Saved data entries
# # # # # # #

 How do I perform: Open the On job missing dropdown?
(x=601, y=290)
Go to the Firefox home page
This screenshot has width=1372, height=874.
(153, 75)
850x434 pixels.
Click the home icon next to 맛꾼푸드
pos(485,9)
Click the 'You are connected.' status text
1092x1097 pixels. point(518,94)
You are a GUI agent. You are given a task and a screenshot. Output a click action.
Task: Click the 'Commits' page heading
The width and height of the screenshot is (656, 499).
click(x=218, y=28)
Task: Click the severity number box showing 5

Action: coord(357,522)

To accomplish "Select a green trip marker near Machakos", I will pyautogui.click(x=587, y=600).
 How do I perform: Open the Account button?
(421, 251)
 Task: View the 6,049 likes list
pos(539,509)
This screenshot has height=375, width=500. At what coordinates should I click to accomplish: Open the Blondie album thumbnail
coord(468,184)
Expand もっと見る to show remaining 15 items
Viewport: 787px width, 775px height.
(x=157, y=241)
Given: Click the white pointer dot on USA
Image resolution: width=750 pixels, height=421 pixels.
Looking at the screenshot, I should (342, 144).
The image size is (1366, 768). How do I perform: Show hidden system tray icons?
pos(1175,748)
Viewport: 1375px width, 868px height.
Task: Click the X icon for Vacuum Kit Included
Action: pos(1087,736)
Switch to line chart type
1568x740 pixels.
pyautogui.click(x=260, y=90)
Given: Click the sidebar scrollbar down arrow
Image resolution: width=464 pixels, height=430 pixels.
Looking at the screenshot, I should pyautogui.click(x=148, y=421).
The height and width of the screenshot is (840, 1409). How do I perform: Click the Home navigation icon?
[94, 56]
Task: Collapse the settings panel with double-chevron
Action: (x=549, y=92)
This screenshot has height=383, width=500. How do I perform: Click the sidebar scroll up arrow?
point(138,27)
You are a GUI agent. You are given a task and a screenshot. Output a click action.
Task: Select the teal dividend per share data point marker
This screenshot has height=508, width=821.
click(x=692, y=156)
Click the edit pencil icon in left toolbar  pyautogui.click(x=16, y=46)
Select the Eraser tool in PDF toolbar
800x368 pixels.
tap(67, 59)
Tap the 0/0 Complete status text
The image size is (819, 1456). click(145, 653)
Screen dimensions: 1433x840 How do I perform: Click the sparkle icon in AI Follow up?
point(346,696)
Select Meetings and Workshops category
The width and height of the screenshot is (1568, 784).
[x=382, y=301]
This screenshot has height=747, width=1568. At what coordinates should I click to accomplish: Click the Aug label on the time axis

# # # # # # #

### Description of the task
Above are the entries; copy every line among them that contains the word "toolbar".

### Output of the exercise
Click the edit pencil icon in left toolbar  pyautogui.click(x=16, y=46)
Select the Eraser tool in PDF toolbar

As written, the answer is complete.